_Reading text_:
■ ■ ■ ■

Focusing on a local store specific set is a good way to establish your relationship with the buyer. Expand your way across the chain after you build your reputation as a dependable supplier to local accounts.
If you are representing an international brand that doesn't have a local tie in, focus on the specific requirements that the chain is known to ask for when sourcing a new wine, beer or spirit.
For Costco you should be ready to present a good portfolio of ratings. Make it a priority to pitch your brand to nationally renowned reviews and competitions and.
In the case of Whole Foods, it would be a “sustainable” tie in – either a SIP certificate (Sustainable in Practice), an organic designation or Biodynamic designation. No matter the chain, they are always looking for a specific 'fit' for their stores, so make it your priority to do understand the needs of each Chain you pitch.
If you still have time at your meeting, talk about the lack of this “type of wine.” I’ve noticed from doing store wine set surveys for Costco and Whole Foods that they are always looking for a unique offering that will service a trend. For example, you should underline the strength of your timing by saying something like, “I didn’t see any Provence Rose’s in your set and we’re moving into warm weather – perfect Rose wine season,” or, “This is a great Seasonal Wheat Beer. It’s getting warmer and Witbier has seen double digit growth in the US over the last 52 weeks.”
Adam: Buyers respond well to:
1. Competitive price, Ratings and Reviews;
2. Exclusive Offering;
3. Your lowest price being available for any size of order;
4. Solid IRI data - top 25 national off premise SKU that has seen double digit growth over the last 52 weeks in the Nielsen’s IRI data;
5. 40% Margin through incentive programs. This margin may come from either a temporary invoice price reduction (TPR), or through an IRC (Instant rebate coupon given at check out) or a CQD (cumulative case discount). For example, you can say, “If you buy 300 cases in a 90 day period I will give you back $12 a case on all 300 cases which effectively makes margin of profit closer to 40%.”
Adam: It is vital for the test stores to do well - I’ve even heard of instances where the vendor will purchase their own product to make the numbers look better. I wouldn’t recommend this approach, but it should be any brand’s priority to get their product moving at a steady rate in their stores. Once you get the test stores showing your SKU is resonating with the customers, then you are likely to get more locations. Usually, you have your placement in a set of category stores known to have a consumer base for your product.
Costco will sometimes give your product a certain amount of weeks to get into the “consciousness” of the consumer before passing final judgment. Even a Cost-Plus World Market or Safeway can show patience. If your wine doesn’t move in the most consumer savvy locations for the retailer, it may still fit a niche like a Brunello di Montalcino, flavored Vodka or novelty craft label and therefore won’t be discontinued. However, if you can't prove to them that your brand is a consistent performer you are likely to never see any more locations.
Adam: Merchandisers can be huge in the chains. Some chain stores demand them like WinCo and even BevMo. In the larger chains like Albertson’s, Safeway or Ralph’s they are important, but also a huge expense for the distributor. One of the principal reasons why big chains deal with big distributors is because big distributors have the deep pockets to pay for merchandisers. Smart distributors understand that once a buyer sees you are committed to servicing their stores, they will often give you more placements. In the same breath, a distributor like Southern or Young’s needs lots of placements in the Supermarket chains to make their merchandiser crew profitable.
If you have two or three placements in a chain and they are asking for you to come in and merchandise their department, it can be difficult to balance when figuring in pay and employee benefits. This is truly where a small distributor must take the time and perhaps take a momentary profit loss to consider the big picture.

■ ■ ■ ■

_Brief 1_:
Answer from the text on pitching to retail chains:
(a) What three kinds of "sustainable" tie-in does it say Whole Foods looks for?
(b) What margin does it say incentive programs can bring a buyer close to?
(c) Which two chains does it name as demanding merchandisers?
The text and the records below it were taken from separate sources.

■ ■ ■ ■

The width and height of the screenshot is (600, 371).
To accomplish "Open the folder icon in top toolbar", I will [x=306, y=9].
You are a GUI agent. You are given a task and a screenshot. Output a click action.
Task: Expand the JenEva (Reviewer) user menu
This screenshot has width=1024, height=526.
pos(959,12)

■ ■ ■ ■

_Brief 2_: Render the part of the records that opens with the line containing "You are a GUI" and runs through the end of the records as a two-column CSV with columns request and answer. Give one row per request, put each value in a single quoted field, and replace line breaks with spaces.

_Output 1_:
(a) A SIP certificate (Sustainable in Practice), an organic designation, or a Biodynamic designation.
(b) 40%.
(c) WinCo and BevMo.

_Output 2_:
request,answer
"You are a GUI agent. You are given a task and a screenshot. Output a click action. Task: Expand the JenEva (Reviewer) user menu This screenshot has width=1024, height=526.","pos(959,12)"